The marketing folks at the ferry corporation have been keeping a stiff upper lip over the keel-hauling, hoping the publicity will attract greater attention to the contest, a Twitter-era spin on that hoary print media proverb that there’s no such thing as bad publicity and it doesn’t matter what they print about you as they spell your name right.
In the end, the contest proceeded and the new ferries were called Salish Orca, Salish Eagle and Salish Raven. But since so many British Columbians saw this contest as another way to air their beefs about high prices and service problems, it was not a good exercise in engagement for BC Ferries.
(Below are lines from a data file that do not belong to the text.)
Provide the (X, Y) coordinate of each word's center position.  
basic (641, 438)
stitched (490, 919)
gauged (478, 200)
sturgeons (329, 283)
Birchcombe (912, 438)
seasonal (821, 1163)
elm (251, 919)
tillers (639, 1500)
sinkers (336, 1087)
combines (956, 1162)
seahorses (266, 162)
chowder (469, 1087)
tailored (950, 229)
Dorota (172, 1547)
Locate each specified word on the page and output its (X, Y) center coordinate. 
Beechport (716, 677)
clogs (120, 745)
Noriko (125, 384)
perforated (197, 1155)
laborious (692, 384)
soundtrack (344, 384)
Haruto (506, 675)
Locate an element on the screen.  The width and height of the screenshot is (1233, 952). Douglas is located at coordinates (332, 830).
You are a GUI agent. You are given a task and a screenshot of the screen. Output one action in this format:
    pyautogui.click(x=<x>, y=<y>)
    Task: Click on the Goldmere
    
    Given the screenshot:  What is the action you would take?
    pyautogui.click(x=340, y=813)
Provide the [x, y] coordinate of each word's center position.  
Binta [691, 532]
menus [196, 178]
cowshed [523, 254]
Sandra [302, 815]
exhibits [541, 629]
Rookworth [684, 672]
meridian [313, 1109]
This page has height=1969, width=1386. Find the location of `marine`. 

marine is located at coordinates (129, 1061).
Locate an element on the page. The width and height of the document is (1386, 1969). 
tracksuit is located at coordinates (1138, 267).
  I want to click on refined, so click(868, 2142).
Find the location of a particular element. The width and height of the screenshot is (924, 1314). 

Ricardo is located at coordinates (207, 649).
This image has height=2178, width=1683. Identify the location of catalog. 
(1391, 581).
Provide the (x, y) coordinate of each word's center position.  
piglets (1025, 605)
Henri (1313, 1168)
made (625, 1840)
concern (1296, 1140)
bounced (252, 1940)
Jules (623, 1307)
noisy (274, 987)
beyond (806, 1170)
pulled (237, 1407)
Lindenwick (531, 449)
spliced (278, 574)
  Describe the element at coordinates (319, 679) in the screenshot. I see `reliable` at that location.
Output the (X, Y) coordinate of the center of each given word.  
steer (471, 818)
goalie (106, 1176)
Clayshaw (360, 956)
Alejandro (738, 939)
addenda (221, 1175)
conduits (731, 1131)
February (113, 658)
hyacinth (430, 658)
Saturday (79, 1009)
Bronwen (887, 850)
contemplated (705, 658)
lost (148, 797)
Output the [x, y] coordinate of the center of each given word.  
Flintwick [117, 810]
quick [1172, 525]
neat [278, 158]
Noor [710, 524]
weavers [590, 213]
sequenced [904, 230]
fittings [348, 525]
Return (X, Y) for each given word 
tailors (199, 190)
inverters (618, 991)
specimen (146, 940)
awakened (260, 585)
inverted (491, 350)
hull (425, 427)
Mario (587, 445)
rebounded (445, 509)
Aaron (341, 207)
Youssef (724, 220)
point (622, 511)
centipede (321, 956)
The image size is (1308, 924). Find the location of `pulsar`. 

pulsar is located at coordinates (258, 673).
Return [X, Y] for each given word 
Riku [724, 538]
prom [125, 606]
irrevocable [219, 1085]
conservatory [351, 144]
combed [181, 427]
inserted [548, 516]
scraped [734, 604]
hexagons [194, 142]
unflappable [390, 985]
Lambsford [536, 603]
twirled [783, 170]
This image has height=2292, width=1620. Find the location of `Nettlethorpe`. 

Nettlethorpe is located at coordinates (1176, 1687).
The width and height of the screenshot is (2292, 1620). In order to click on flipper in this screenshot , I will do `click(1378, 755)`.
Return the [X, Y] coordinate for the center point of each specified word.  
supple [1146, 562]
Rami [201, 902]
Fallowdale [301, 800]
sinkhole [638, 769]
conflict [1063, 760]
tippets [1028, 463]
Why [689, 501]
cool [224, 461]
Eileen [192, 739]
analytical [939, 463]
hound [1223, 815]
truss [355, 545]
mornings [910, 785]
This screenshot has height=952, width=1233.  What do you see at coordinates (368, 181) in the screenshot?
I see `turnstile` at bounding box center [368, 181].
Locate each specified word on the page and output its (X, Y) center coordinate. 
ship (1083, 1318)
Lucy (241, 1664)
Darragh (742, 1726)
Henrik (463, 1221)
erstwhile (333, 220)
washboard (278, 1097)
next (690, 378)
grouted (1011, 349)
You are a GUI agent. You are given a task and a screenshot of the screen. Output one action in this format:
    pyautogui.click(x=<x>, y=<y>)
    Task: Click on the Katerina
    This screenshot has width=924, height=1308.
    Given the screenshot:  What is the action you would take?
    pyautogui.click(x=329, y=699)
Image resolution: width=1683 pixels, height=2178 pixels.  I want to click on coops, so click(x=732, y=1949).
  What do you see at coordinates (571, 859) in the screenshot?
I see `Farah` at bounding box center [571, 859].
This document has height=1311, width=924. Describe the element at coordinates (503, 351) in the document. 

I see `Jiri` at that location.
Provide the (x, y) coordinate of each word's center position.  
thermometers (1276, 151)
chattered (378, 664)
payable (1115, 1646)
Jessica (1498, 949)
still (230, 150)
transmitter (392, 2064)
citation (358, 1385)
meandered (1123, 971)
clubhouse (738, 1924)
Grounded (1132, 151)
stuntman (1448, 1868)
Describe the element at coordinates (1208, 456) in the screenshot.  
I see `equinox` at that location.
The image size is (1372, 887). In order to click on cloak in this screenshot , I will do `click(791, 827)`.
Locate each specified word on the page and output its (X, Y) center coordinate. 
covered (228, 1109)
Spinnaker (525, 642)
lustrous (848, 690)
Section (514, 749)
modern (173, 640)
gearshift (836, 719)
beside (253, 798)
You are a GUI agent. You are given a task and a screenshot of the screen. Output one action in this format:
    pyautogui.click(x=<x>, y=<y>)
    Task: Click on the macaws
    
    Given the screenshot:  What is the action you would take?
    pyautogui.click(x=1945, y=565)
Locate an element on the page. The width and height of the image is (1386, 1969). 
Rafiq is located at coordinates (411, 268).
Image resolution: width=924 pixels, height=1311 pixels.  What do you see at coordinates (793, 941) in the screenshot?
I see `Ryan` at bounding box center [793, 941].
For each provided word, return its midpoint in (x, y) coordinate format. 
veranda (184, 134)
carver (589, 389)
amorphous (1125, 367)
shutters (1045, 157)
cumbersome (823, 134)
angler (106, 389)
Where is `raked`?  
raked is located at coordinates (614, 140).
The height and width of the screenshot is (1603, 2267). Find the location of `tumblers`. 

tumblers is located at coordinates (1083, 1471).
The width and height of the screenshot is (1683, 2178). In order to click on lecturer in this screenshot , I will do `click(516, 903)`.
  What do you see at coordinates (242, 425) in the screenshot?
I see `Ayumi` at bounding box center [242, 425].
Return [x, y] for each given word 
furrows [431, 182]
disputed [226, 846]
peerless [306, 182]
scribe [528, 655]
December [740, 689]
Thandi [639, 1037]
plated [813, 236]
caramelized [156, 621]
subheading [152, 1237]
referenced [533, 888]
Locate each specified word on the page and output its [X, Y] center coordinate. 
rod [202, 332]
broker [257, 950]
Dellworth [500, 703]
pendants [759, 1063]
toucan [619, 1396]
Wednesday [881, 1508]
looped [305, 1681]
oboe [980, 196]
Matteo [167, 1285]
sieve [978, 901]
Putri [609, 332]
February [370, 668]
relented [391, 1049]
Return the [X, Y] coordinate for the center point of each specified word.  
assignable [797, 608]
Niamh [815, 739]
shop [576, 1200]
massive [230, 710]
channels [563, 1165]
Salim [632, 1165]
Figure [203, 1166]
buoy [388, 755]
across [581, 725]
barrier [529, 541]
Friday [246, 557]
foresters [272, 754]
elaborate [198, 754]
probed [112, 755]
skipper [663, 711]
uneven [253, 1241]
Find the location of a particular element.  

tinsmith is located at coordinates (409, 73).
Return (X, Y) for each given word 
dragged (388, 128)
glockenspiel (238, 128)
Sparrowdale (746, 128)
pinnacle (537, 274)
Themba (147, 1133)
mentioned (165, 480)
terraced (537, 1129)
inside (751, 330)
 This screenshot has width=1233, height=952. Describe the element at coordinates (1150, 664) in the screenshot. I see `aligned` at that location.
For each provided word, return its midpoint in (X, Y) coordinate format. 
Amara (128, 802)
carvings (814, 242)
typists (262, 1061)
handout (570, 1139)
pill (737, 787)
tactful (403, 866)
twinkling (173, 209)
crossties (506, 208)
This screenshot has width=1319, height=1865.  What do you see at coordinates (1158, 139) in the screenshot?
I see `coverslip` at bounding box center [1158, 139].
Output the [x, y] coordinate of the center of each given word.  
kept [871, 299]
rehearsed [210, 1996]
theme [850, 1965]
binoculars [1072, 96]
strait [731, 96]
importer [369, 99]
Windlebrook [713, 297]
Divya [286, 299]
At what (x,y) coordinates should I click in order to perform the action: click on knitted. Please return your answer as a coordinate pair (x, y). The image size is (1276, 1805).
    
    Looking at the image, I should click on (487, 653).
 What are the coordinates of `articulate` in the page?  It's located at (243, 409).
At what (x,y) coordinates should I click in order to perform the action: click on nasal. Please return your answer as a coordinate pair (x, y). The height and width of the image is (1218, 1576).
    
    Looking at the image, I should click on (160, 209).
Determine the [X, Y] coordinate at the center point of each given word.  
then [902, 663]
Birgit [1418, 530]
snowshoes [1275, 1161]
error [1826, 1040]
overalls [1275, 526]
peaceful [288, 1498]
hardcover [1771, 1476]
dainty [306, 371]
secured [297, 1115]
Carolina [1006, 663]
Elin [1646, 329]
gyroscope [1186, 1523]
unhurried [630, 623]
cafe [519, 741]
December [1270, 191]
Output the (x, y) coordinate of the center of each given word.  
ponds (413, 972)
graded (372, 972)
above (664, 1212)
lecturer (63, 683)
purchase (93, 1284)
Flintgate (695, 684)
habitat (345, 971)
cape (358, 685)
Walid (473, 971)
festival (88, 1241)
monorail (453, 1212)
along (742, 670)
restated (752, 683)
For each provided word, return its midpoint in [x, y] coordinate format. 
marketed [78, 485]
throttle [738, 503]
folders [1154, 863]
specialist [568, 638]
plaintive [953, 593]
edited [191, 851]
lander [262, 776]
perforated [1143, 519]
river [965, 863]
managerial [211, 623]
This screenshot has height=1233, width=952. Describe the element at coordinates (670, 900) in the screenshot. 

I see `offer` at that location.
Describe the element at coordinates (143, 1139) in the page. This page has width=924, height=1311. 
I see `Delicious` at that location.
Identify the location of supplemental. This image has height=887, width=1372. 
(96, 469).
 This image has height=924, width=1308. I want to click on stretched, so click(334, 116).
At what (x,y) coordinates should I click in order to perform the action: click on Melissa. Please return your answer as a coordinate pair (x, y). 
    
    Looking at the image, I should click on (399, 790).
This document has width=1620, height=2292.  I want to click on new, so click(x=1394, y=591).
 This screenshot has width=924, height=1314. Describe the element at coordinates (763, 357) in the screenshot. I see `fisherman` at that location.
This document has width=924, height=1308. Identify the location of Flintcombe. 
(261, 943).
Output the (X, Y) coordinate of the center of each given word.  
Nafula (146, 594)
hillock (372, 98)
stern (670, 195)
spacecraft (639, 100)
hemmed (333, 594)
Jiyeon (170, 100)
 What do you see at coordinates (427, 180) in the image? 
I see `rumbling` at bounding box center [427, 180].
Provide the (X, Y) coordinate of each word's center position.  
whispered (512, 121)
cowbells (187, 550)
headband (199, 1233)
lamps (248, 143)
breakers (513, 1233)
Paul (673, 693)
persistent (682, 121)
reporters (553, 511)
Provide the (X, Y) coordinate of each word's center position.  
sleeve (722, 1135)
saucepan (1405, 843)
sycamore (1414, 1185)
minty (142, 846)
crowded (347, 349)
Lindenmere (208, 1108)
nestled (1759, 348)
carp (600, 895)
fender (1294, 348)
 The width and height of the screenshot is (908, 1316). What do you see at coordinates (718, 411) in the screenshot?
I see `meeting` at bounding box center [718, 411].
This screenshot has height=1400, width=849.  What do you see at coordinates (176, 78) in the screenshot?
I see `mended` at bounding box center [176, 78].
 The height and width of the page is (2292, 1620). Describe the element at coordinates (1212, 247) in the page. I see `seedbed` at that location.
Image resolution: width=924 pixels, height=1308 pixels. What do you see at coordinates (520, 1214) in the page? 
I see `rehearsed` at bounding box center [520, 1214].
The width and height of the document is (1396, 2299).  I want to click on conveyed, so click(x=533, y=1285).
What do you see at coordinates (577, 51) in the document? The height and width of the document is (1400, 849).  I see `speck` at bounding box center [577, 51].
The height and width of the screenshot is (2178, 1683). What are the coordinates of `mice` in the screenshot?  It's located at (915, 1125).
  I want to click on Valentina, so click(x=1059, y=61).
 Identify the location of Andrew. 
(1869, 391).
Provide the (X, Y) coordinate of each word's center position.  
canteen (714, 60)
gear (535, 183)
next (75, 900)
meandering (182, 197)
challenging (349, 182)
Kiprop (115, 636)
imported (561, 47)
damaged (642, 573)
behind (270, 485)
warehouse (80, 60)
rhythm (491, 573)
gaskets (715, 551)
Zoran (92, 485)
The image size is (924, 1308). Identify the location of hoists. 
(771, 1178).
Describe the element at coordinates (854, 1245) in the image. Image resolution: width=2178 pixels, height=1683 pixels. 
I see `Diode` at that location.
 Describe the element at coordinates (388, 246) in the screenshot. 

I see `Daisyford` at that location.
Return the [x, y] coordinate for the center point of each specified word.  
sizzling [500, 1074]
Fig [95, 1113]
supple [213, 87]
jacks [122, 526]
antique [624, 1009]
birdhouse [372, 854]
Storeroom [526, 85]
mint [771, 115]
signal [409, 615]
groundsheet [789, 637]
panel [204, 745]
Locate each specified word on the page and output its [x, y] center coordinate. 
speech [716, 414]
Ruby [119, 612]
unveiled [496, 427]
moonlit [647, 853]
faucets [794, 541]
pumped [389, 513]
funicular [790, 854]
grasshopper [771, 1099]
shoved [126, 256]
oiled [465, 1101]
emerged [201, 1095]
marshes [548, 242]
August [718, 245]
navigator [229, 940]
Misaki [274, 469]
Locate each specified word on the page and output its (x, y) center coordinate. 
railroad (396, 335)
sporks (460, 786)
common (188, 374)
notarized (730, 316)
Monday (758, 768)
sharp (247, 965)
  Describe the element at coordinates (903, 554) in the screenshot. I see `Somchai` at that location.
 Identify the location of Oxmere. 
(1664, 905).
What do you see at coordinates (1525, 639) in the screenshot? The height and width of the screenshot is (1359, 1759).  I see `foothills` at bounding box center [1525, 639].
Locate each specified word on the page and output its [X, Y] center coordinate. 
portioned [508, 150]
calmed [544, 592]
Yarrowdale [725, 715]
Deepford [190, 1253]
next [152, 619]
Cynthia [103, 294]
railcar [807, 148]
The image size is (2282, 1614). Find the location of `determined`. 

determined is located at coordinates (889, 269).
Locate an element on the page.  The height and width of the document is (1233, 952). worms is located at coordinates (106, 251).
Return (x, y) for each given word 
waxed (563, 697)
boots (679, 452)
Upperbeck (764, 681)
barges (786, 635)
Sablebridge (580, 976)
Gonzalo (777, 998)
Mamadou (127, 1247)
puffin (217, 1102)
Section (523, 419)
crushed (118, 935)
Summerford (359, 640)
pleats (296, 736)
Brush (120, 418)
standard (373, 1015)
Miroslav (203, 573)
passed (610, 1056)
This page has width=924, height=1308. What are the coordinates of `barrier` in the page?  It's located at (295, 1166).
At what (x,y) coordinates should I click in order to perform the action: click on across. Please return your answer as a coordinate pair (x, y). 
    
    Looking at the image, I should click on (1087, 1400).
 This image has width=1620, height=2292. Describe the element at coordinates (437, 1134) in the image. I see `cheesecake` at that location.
BC Ferries should have found a way to recover from this mockery and take control of the messages coming out of this contest. They could have used some of the complaints in an announcement of a change in service, such as a new onboard menu, or improved WIFI service, showing that they were responsive to public opinion.
Or they could have gone in on the joke, gently poking fun at themselves by compiling their own list of top ten suggestions they would not be using. BC Ferries is not known for their sense of humour, but this might have been a lost opportunity to show a sense of deprecation that may have improved how the public responded to the organization. Instead, it was just a fizzle of a contest where those outside the organization, instead of BC Ferries themselves, controlled the messaging.
Today’s lesson: If your operations are not in the public favour, yet you open yourself up to very public input, get ready to laugh along with the commentary or have messaging ready that can respond to whatever the public throws at you.
We ask the public what they think all the time. It’s good practice to engage with our audiences, to learn from our customers and stakeholders, and to ensure that communications is not just one-way, but is truly two-way communications, a best practice in the PR industry. But sometimes, asking the public what they think can have unintended consequences, and you have to be prepared for what might happen. I recently shared the example of British Gas’ disastrous foray into a Twitter open house due to bad timing and poor preparation. Here’s a Canadian example from pre-Twitter time.
Way back when, in 1996 the Northwest Territories in Canada was going to be split into two territories. One of the new territories would be called Nunavut, but the name of the other territory was not yet decided.
A question was put to the public of whether the remaining territory should have a new name. People could submit suggestions by phone, fax, letter and e-mail. The public had some strong opinions, but some jokesters proposed calling it “Bob”, and “Bob” soon took off as the second most popular proposed name. Really. There’d be the Yukon, Nunavut and Bob.
After all, the proponents said:
“Government would no longer be ‘big brother,’ because “Bob’s your uncle!” and “Lots of neat official stuff would be immediately available to the new government — the official sport could be bobsledding, the official hairdo could be ‘the Bob,’ the RCMP could be renamed ‘Bobbies,’ etc.”.
The proponents were after a good laugh, but soon it had to be taken seriously. The government asking the question had failed to take into account the fact that the public loved using the new online tool of email. And they hadn’t limited the ask to NWT residents, so thousands of people outside of NWT started adding their votes, voting “Bob” near to the top spot.
Needless to say, the Territories were not renamed Bob, the contest didn’t proceed, and to this day, they are still the Northwest Territories.
Had the government limited participation in the poll, better understood how technologies would be used, set stronger rules about the kinds of names that could be proposed, or even had a cheeky response to explain why Bob couldn’t be the new name (For example, “We can’t call it Bob because it doesn’t translate well to Inuktikut“), this attempt to engage with NWT citizens might have been less of a joke.
Today’s lesson: When you ask a digitally connected public what they think, be sure you can either take a joke or be prepared with messaging in case what they think isn’t helping your cause.